Sugar cane can be grown from seeds but all commercial plantings are made from stalk cuttings of two to three joints. These cuttings are known as 'setts'.
(a) Ratoon Cropping is another way of growing a new crop of sugar cane. After the cane has been cut close to the ground, it begins to grow again and produces a second crop called ratoon.
Advantages of Ratoon Cropping:
(i) Ratoons mature sooner
(ii) Cost of cultivation is much lower since there is less expenditure on preparation.
Disadvantages of Ratoon Cropping:
(i) It yields thinner canes.
(ii) Low sugar content.
(iii)There is an increasing risk of pests and diseases.

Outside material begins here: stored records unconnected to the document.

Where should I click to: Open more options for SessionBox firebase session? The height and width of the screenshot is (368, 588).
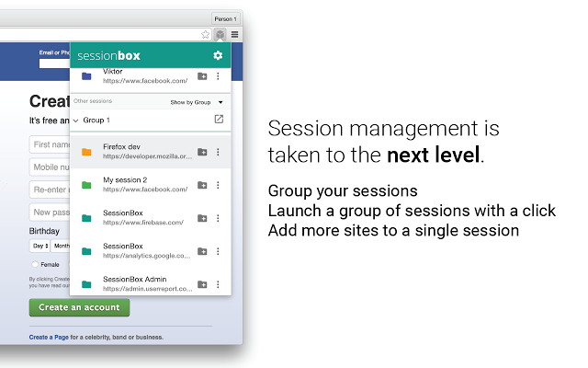(x=218, y=218)
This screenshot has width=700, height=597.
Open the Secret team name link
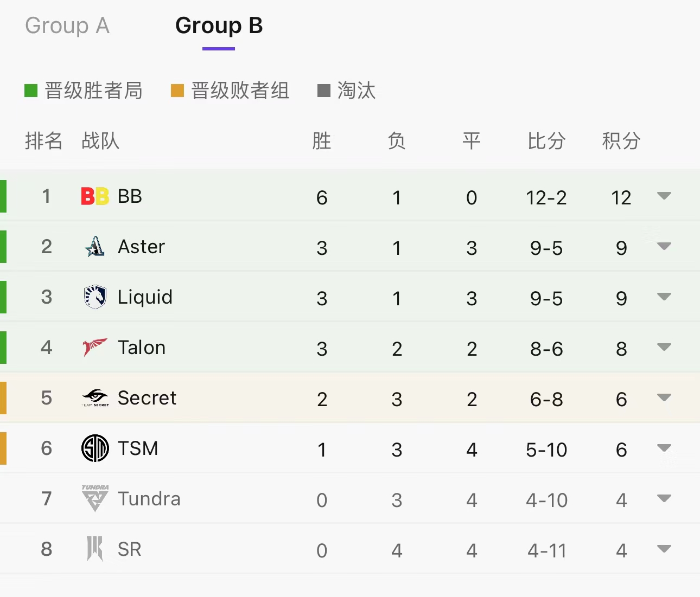click(147, 398)
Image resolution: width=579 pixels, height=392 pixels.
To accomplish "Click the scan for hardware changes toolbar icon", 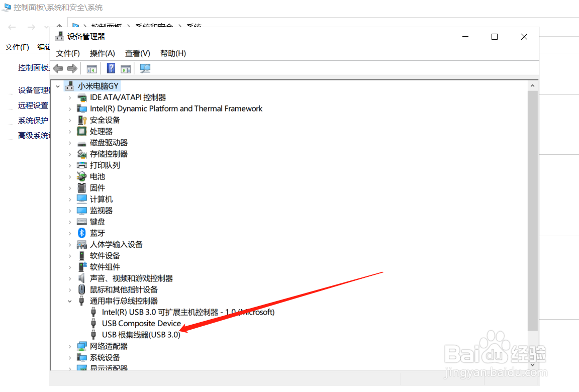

Harvesting is done before the cane begins to flower. The maximum concentration of sugar is at the base of the cane. The cane is cut at ground level with a machete (curved knife) and removed to the factory for crushing within 48 hours. This is done as the juice starts drying up and the quality deteriorates. The sugar cane juice is processed into jaggery, white sugar and khandsari.
(i) Sugar cane is soil-exhausting. So a large quantity of fertilizers is required.
(ii) Farms are far away from the factories. Delay of more than 48 hours results in less sugar content.
(iii) Price is fixed by government irrespective of the quality of the cane.
(iv) Cultivation on small farms proves uneconomical.